Robust, Assured Diversity for Software Systems (RADSS)

The DARPA CFAR program seeks revolutionary breakthroughs in defensive cyber techniques that protect existing and future software systems in both military and civilian contexts – without requiring changes to the concept of operations of these systems. The program is based on the introduction of diversity into the software ecosystem, providing protection via variation and unpredictability in much the same way that genetic variation among populations acts as a natural check against the proliferation of disease. Furthermore, by running multiple diverse variants of a piece of software, differences in behavior can be used to detect and recover from attacks.

RADSS aims to automate the creation of such software variants and prove their correctness and security. The project is based on years of research into software diversity and multi-variant execution, and aims to advance the state of the art by addressing five key research challenges. These challenges are: (i) establishing trust in the system and the diversified variants, (ii) defending against new kinds of attacks, (iii) enabling smooth recovery in case of attack, (iv) extending diversity-based defenses to programs available only in binary form, and (v) extending multi-variant defenses to multi-threaded and self-modifying (e.g., just-in-time compiled) programs.

• To establish trust in the system, RADSS seeks to use state-of-the-art equivalence checking technology to both prove that variants behave the same when operating within normal parameters and to prove that variants exhibit detectable differences when under attack.
• To defend against new attack types, RADSS aims to use fine-grained control-flow monitoring, control-flow integrity, and a constantly-evolving defense technique we call dynamic diversity.
• To enable smooth recovery in the case of compromise or failure of a variant, we aim to utilize novel methods of marshaling state that can be used to initialize a new variant with information from uncompromised variants.
• To extend diversity-based defenses to programs available only in binary form, RADSS seeks to go beyond the current state-of-the-art in simple, non-intrusive tweaks by reconstructing high-level program abstractions and altering diversity techniques to be tolerant of the partial information that such reconstruction efforts typically yield. This would enable “source only” diversification techniques to be applied at the binary level.
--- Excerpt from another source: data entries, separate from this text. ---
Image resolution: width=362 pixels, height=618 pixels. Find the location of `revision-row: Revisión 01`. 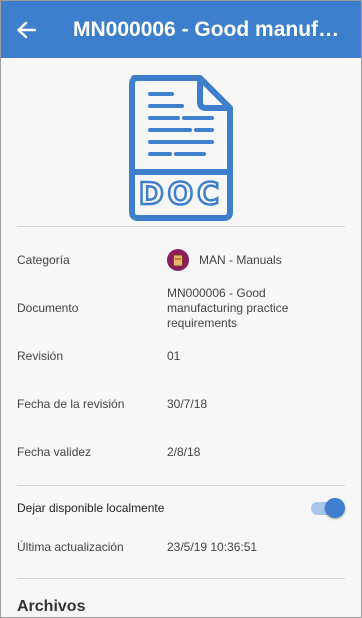

revision-row: Revisión 01 is located at coordinates (181, 356).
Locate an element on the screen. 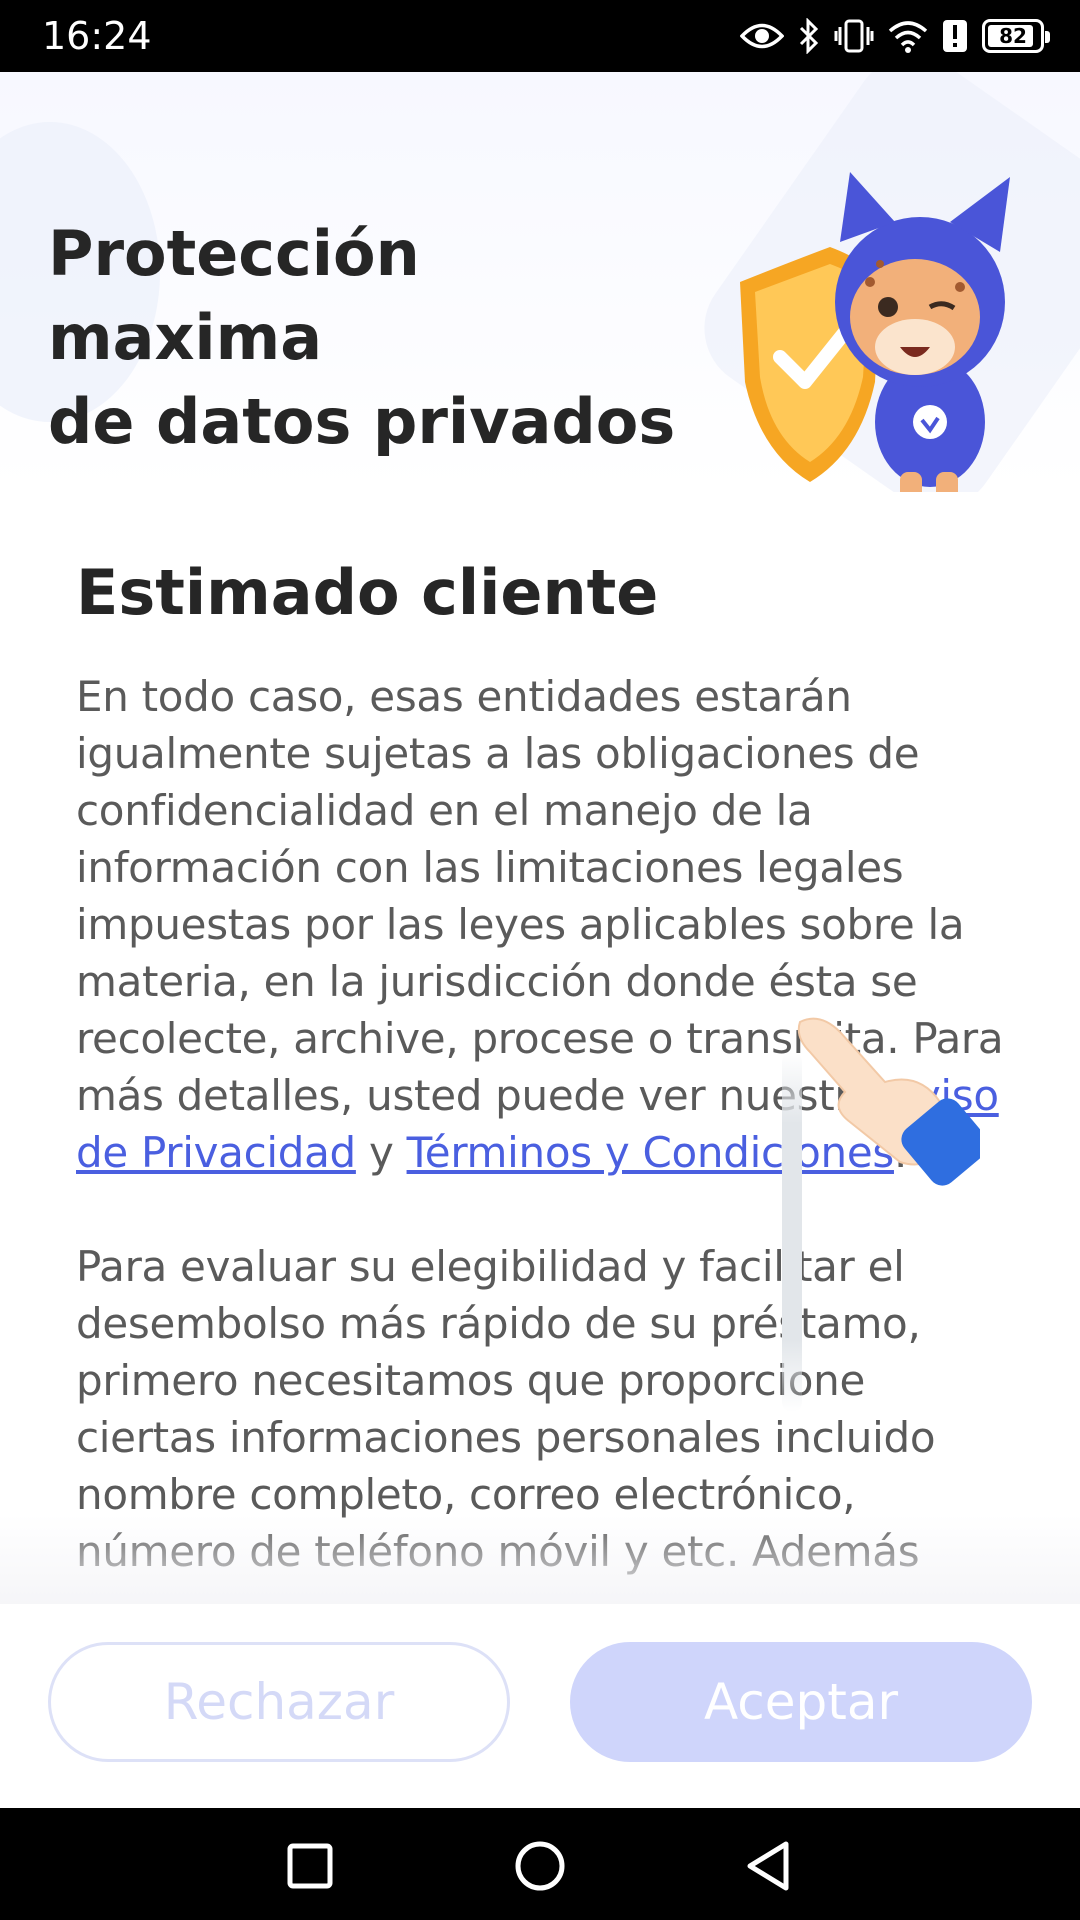 The height and width of the screenshot is (1920, 1080). status-icons: 82 is located at coordinates (895, 36).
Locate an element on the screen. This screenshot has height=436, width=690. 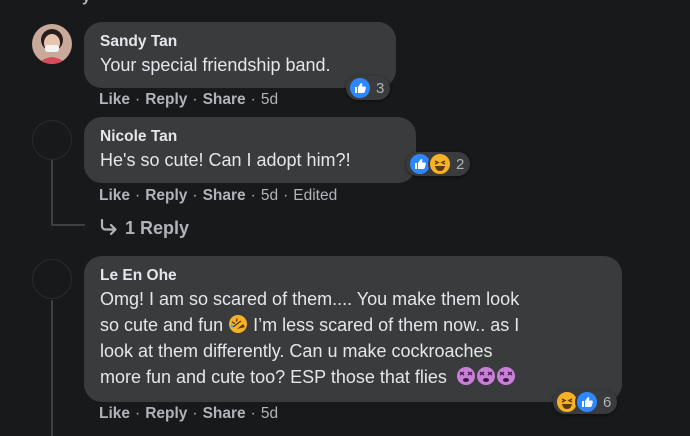
view-replies-link: 1 Reply is located at coordinates (144, 228).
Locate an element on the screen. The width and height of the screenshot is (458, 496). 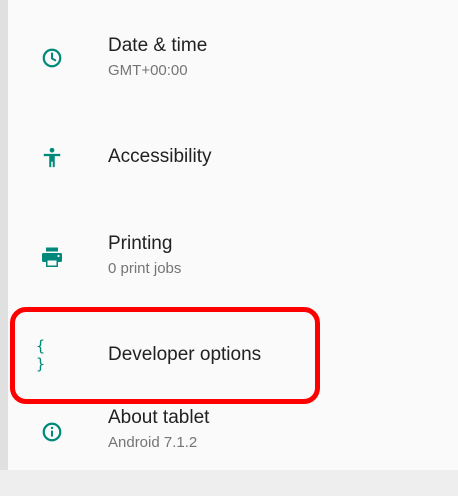
setting-title: Accessibility is located at coordinates (160, 156).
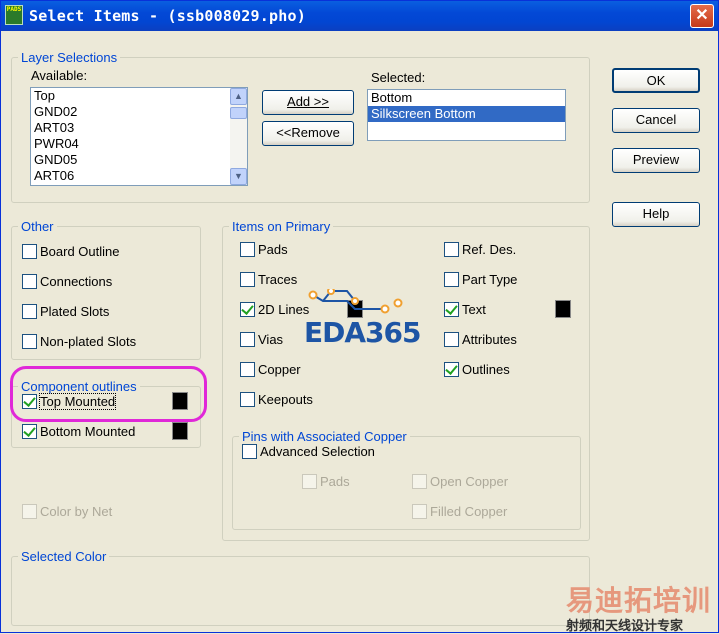  Describe the element at coordinates (324, 436) in the screenshot. I see `pins-copper-legend: Pins with Associated Copper` at that location.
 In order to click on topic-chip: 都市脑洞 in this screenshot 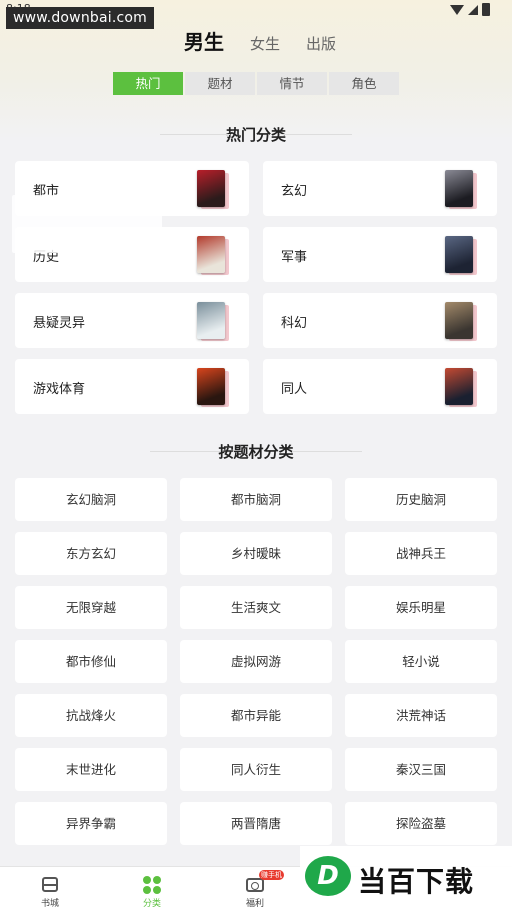, I will do `click(256, 500)`.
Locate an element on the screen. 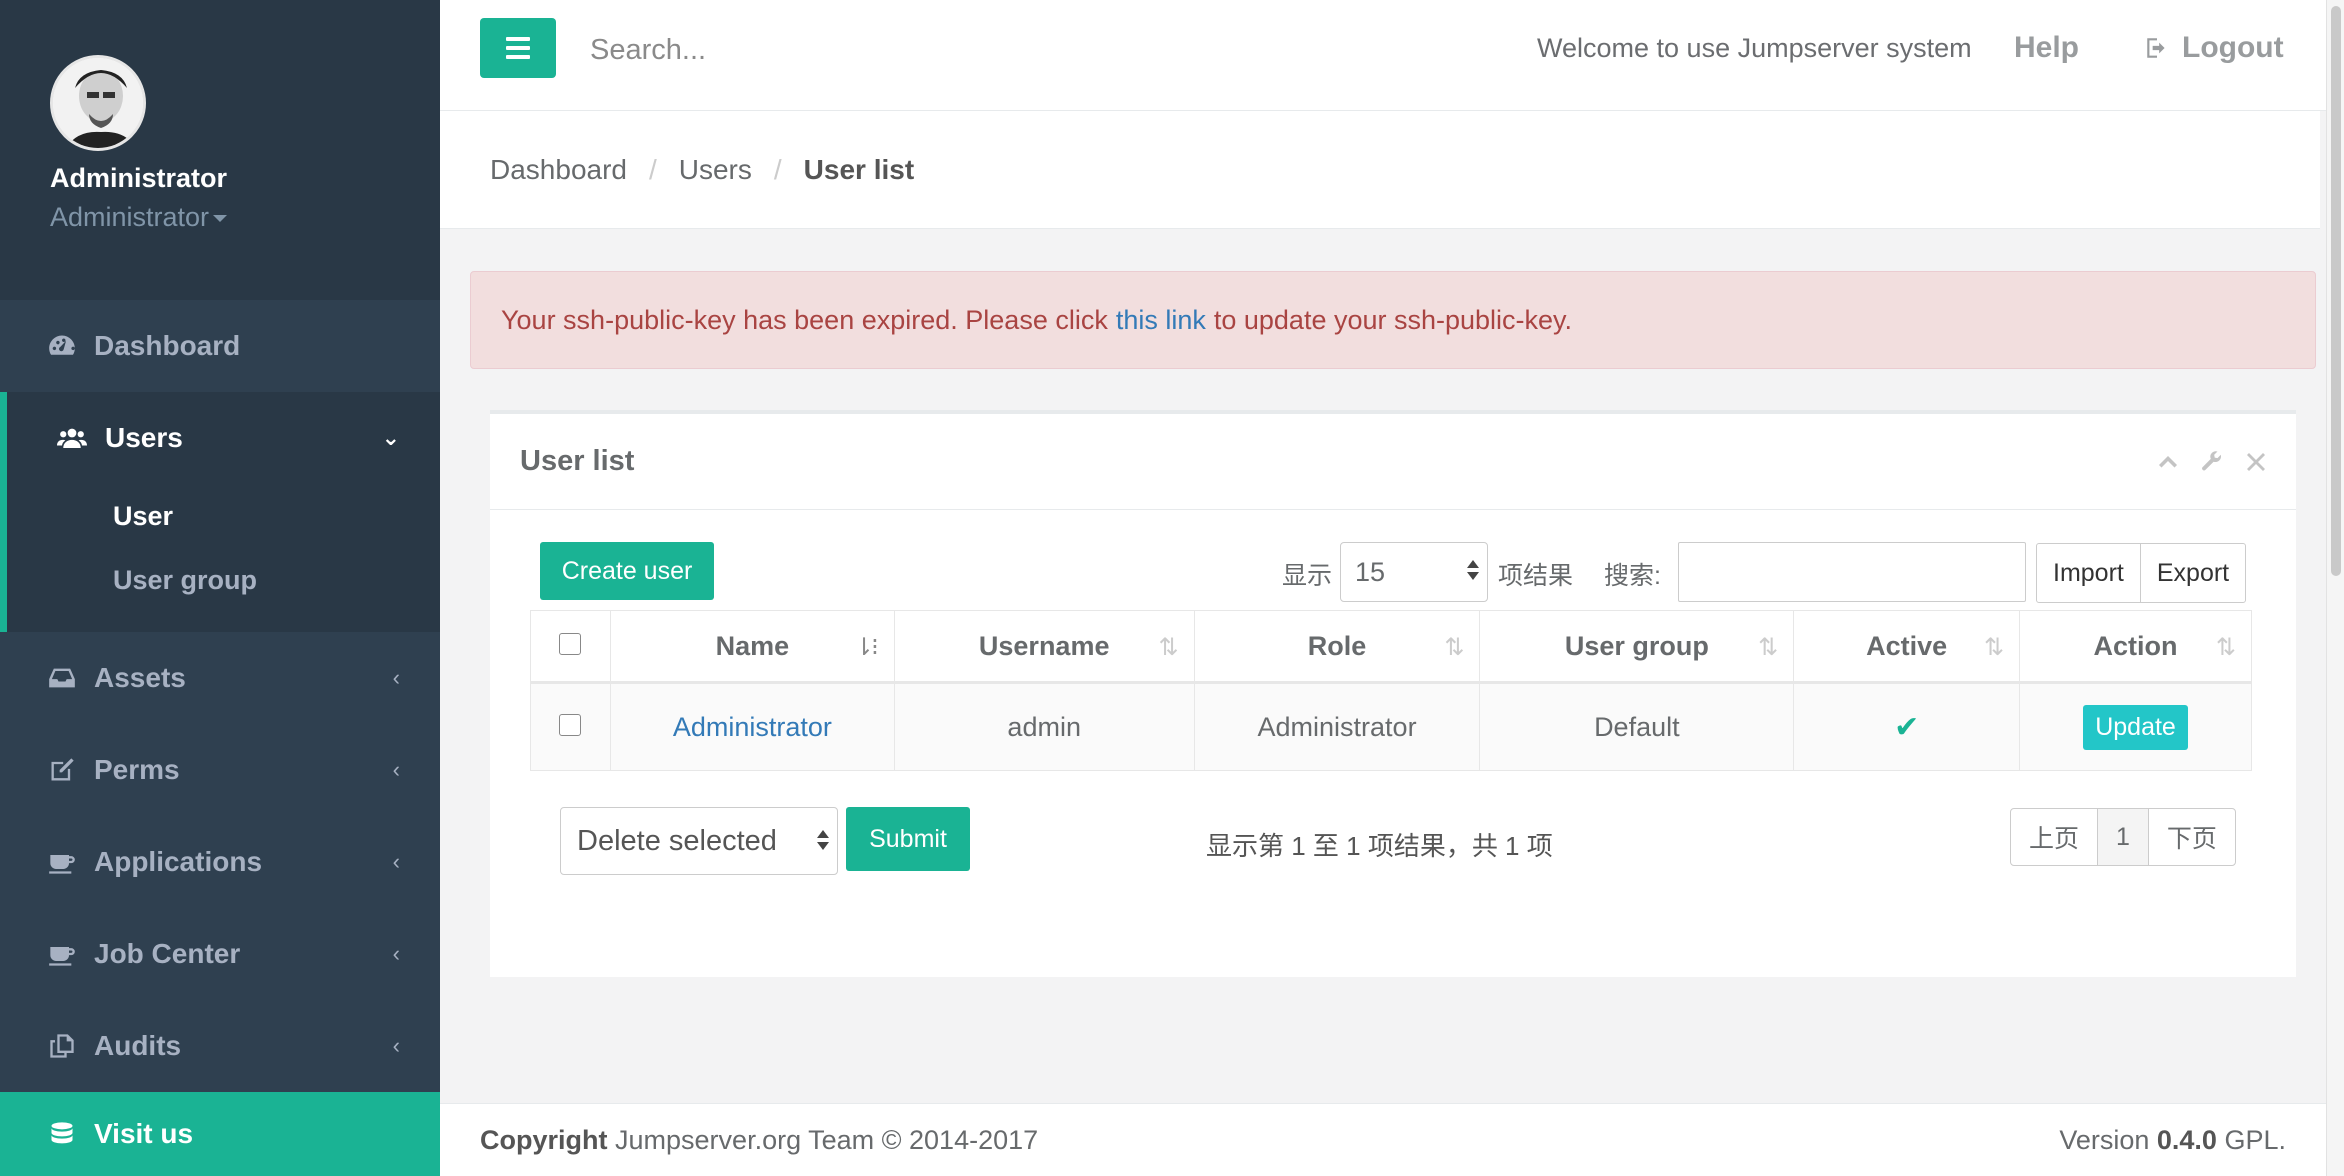 The image size is (2344, 1176). search-input is located at coordinates (840, 50).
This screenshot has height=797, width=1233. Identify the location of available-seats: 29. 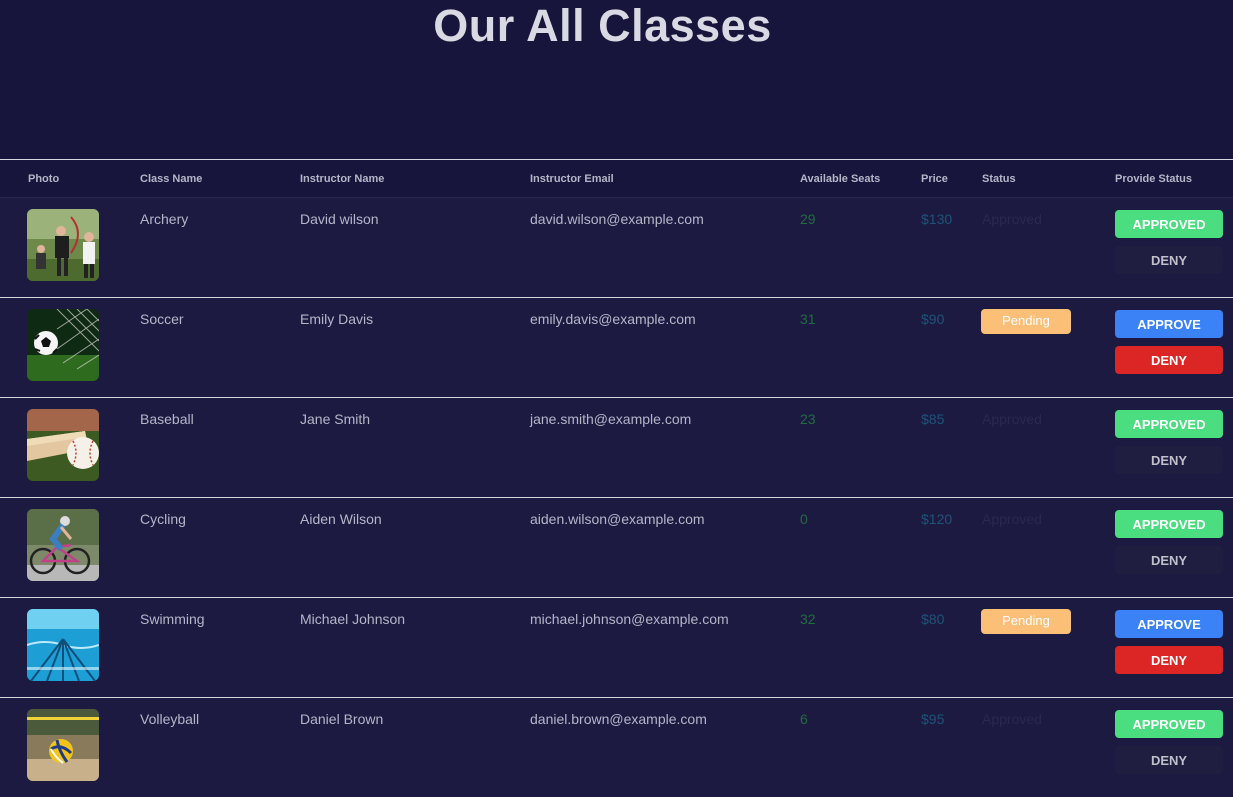
(808, 219).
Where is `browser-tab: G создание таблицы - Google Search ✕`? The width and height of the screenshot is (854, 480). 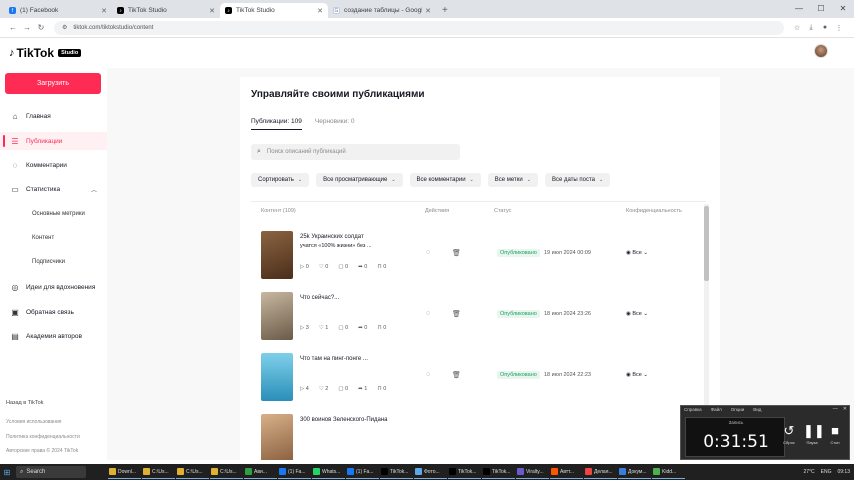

As part of RADSS, we also aim to conduct new fundamental research directed at extending multi-variant defenses to multi-threaded applications that are meant to be run on several processors in parallel and to programs that are (at least partially) compiled at run time. These are challenging problems that are beyond the scope of currently available solutions. RADSS is a collaboration led by Galois that also includes Trail of Bits, Immunant, and University of California, Irvine.